When people used to ask me how I could have five children (and write, teach, homeschool 3 of them, office manage, research, have a beautiful house, do my own eyebrows and bake the best cookies that ever lived outside Mrs Fields kitchen ) I really wanted to shrug nonchalantly, wave my hand carelessly and reply "Oh, it's nothing. I'm just a multitasking, hardworking, kickass kinda woman." And then smile mysteriously. Exuding an aura of power and zenlike peace.

But that would have been lying. Because as well as being a kickass kinda woman, I was blessed to have working for me...a housekeeper/babysitter/caregiver/Nanny. She was a super powered kickass kinda woman. She cooked, cleaned, read stories to my child, weeded the garden, did all the laundry, and made sure I never found out that my children were complete slobs.

And then we moved to New Zealand. Without the housekeeper. And I was cruelly thrust out of the cocoon of comfort where i had lived for more than fifteen years, and into the big bad world. Suddenly, I really was Laura Ingalls Wilder. Alone in the wilderness and expected to do everything by myself. (Okay, so maybe a 4 bedroom in West Auckland isn't reeeaally the same as a sodhouse cabin on the banks of Plum Creek...but it FEELS like it sometimes. Work with me here!) At first, I went into manic hyperdrive. This house was my castle dammnit - and this castle was NEVER going to have a sloppy, dirty day. I cleaned. All the time. I scrubbed. All the time. I cooked. All the time. Because that chest freezer was going to BURST with the evidence of my homemaking prowess or somebody was going to be sorry they got in my way. I ran this place like a military regime. The children had to eat all their food outside. Standing up. Rain or shine. (hello, thats what umbrellas are for?) Because I didnt want them to mess up my sparkling kitchen.If I found wet towels on the floor in the bathroom - then the offending child had to pay. With blood, sweat and tears. Because THIS IS MY CASTLE! And it has to look like Vogue House and Garden ALL THE TIME!

That delusional phase quickly passed. Thankfully. I don't know how much longer my family would have endured my dictatorship. Now, I take a far more relaxed approach to life in this wilderness. And I've made some important realizations.
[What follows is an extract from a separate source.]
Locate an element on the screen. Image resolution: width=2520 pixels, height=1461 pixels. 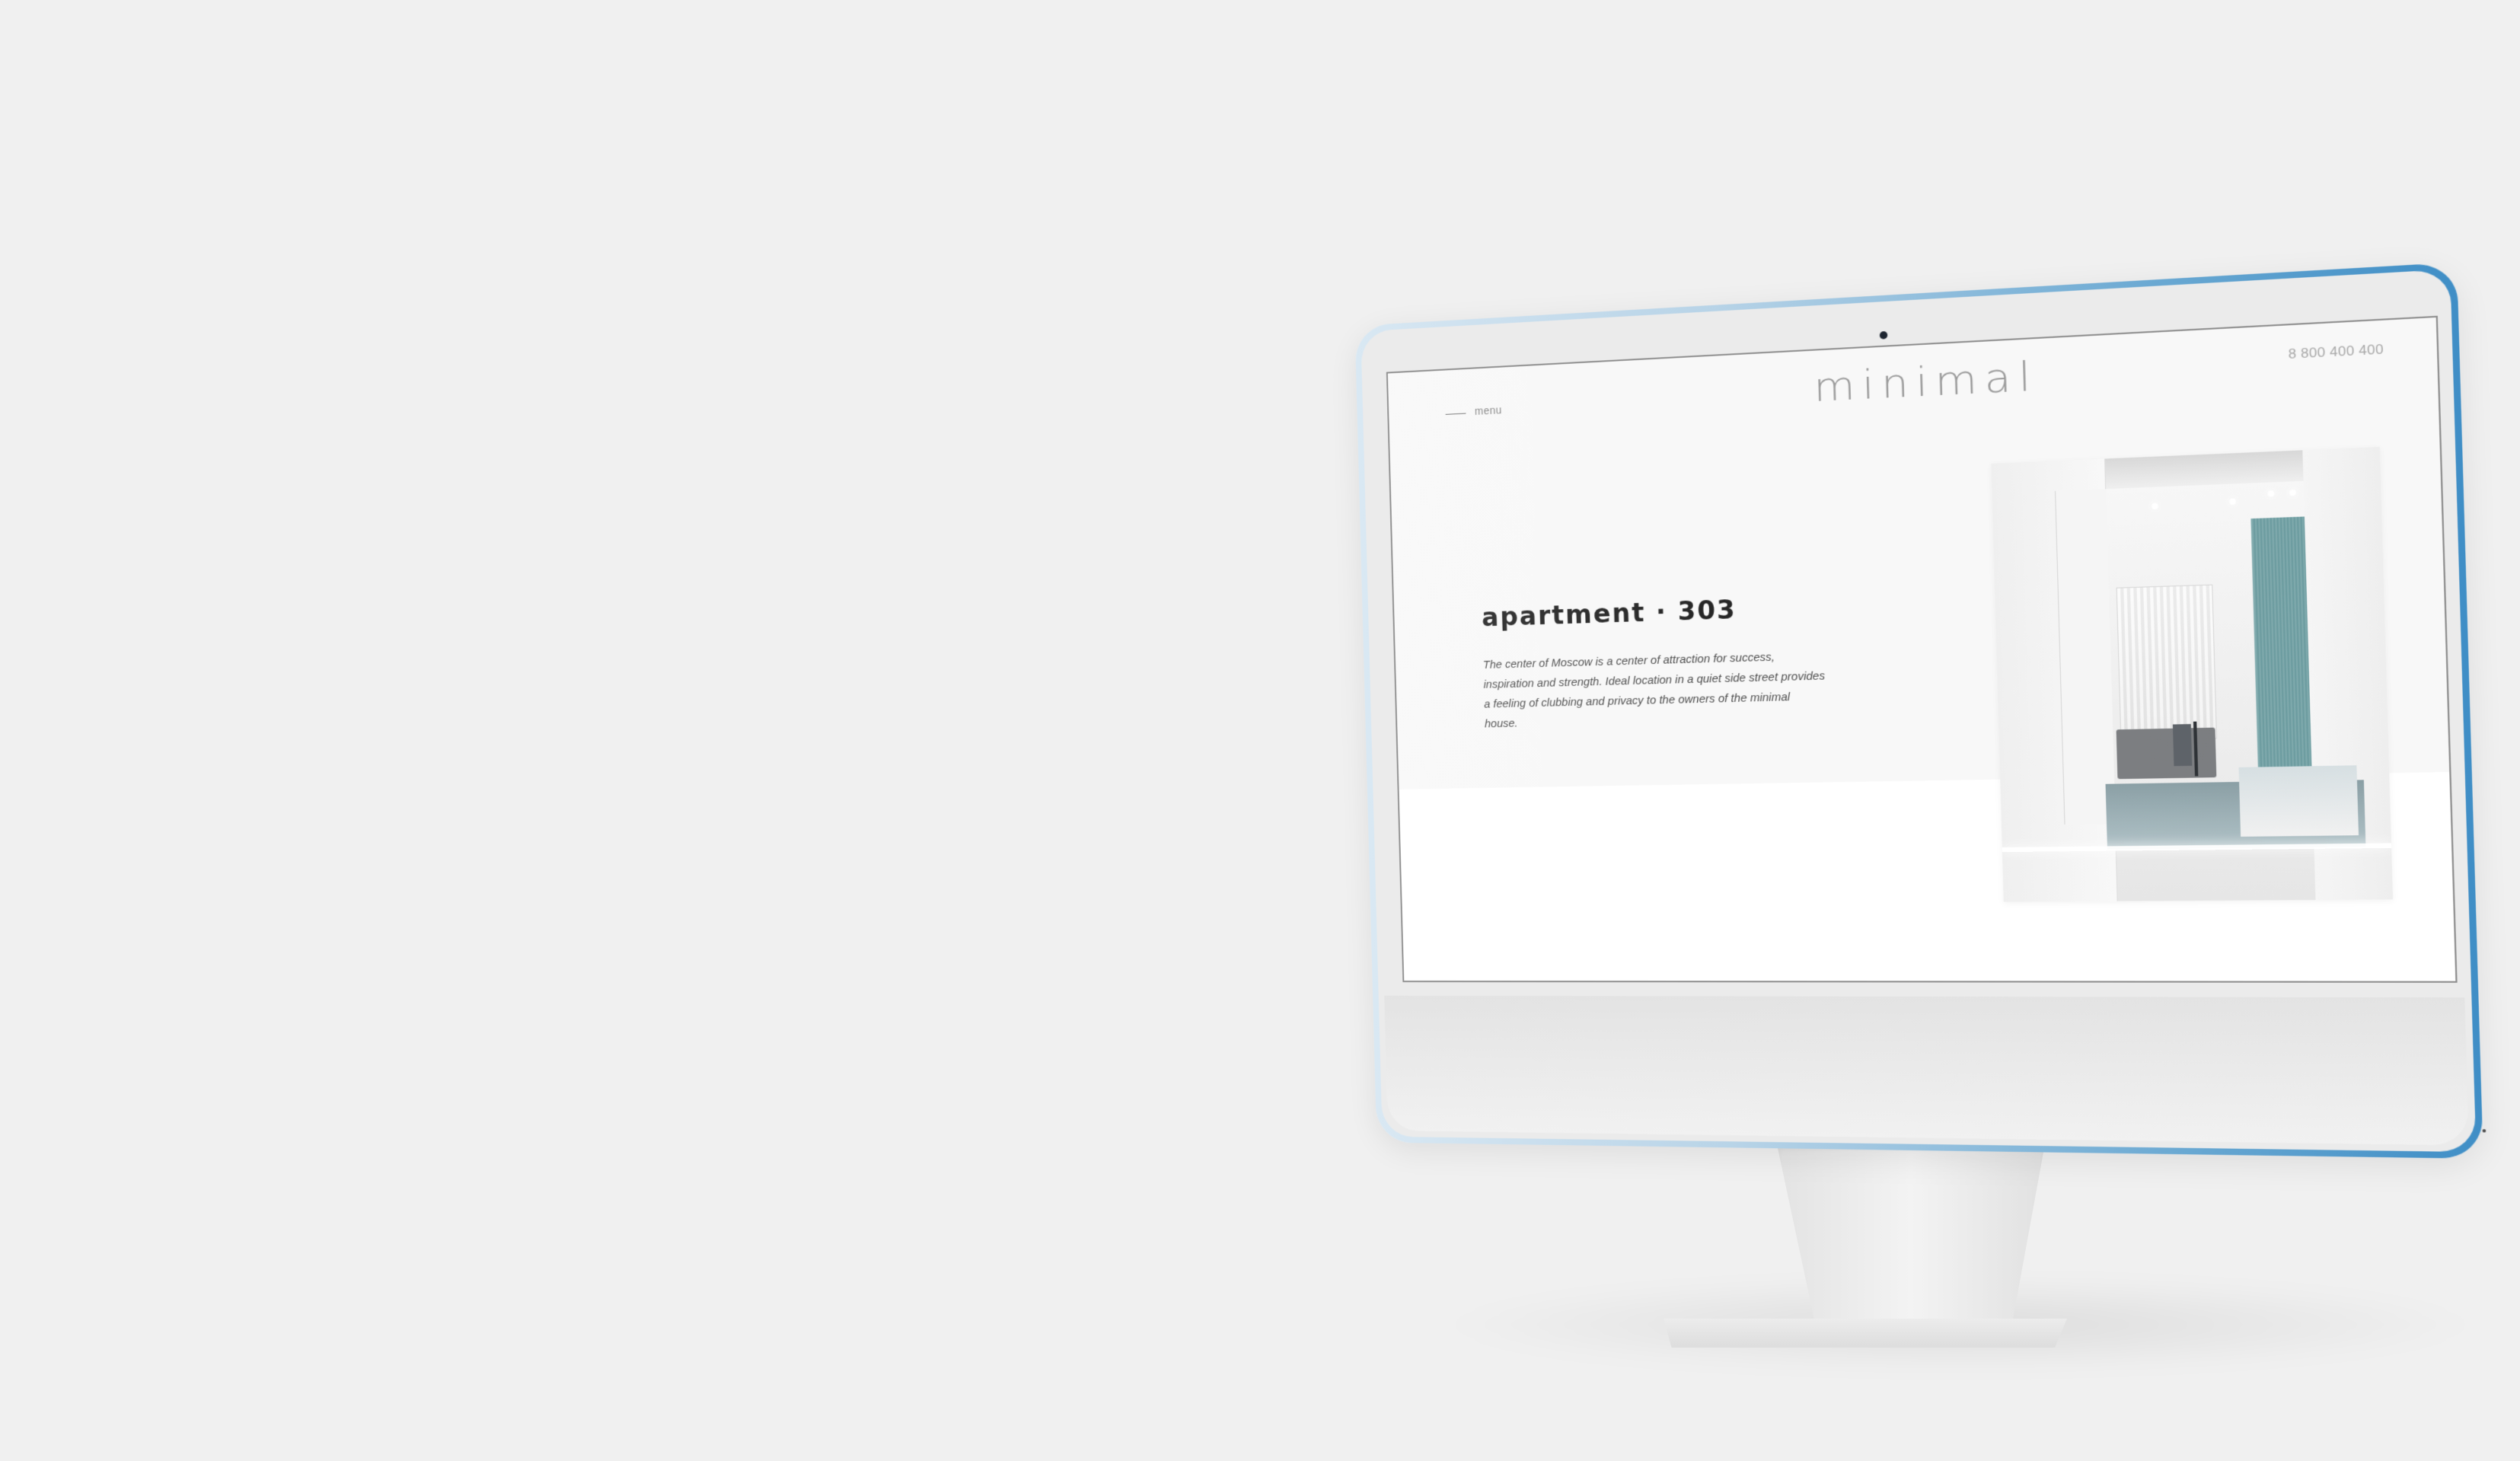
camera-icon is located at coordinates (1884, 335).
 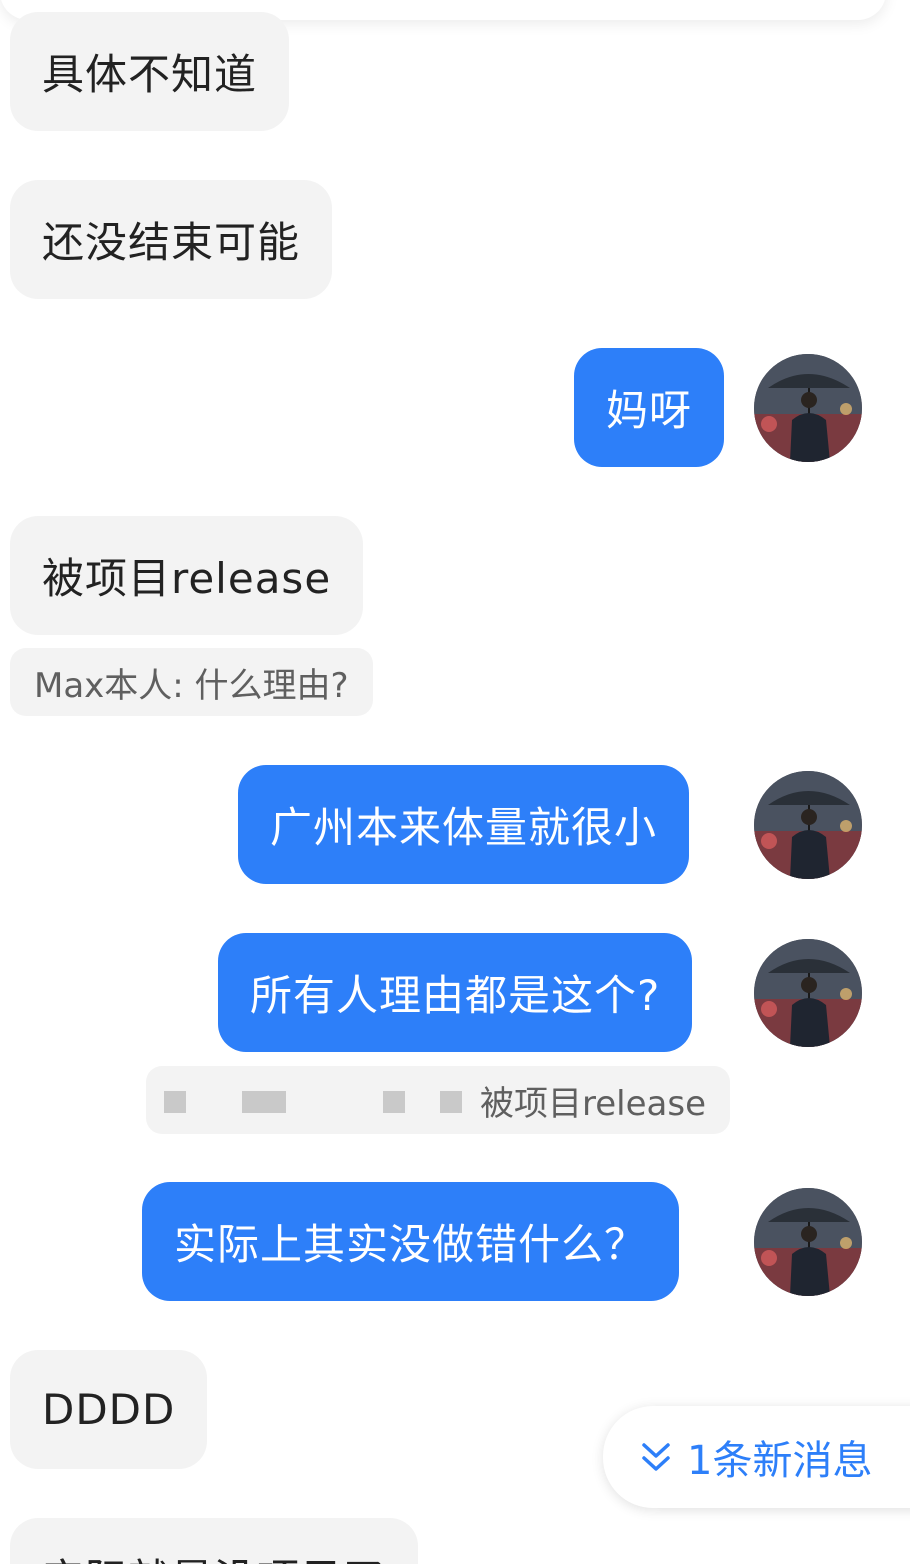 I want to click on message-text: 还没结束可能, so click(x=172, y=242).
1. If you don't make your bed for a week. You can still sleep in it. (Who knew?!)
2. Ironing is highly overrated. Wrinkly is the new en vogue. School uniforms? Pshaw - nobody cares. Church clothes? Hang em up the night before and theyre fine. Better yet, put a winter coat on over them and nobody will even see your creased self.
3. If you dont scrub the toilet EVERYDAY...nobody dies. Nobody gets the plague. (You're getting some earth shattering advice here, i hope you're writing this stuff down. Tattoing it on your head. )
4. If you get rid of all your excess dishes and ONLY have the exact number of plates/cups/bowls as there are people in your house - you will never have lots of dirty dishes. Because everyone will have to wash something everytime they want to eat.
5. If you're vacuuming and your kid wants you to come play on the trampoline with her - go immediately.Because when you play a lot with your children, they are much more likely to be happy when you tell them to clean their rooms or scrub the shower.
6. The best way to get your house cleaned - is to invite people over for dinner regularly. Especially people who have children. Because then your own kids go nutty cleaning the place because they dont want their friends to think we are total slobs.
7. My housekeeper was HUGELY underpaid. And when I win Lotto Im sending her a big fat bonus.
8. My family's sole purpose is NOT to keep my house clean and worthy of inclusion in Vogue magazine. My family are the people I love, laugh and live with. And a house is made for a family. To live, love and laugh in. (Definitely tattoo that one on my head please.)

And now, if people ask me HOW can i have 5 children and still do all the other stuff I do - I can shrug nonchalantly and reply, "Oh its nothing. Im just a multitasking, hardworking kickass kinda superwoman." And smile mysteriously. Exuding an aura of power and zenlike peace. Because I am Lani Wendt Young, this is my castle, I dont have a housekeeper/babysitter, and WE ARE ALL STILL ALIVE.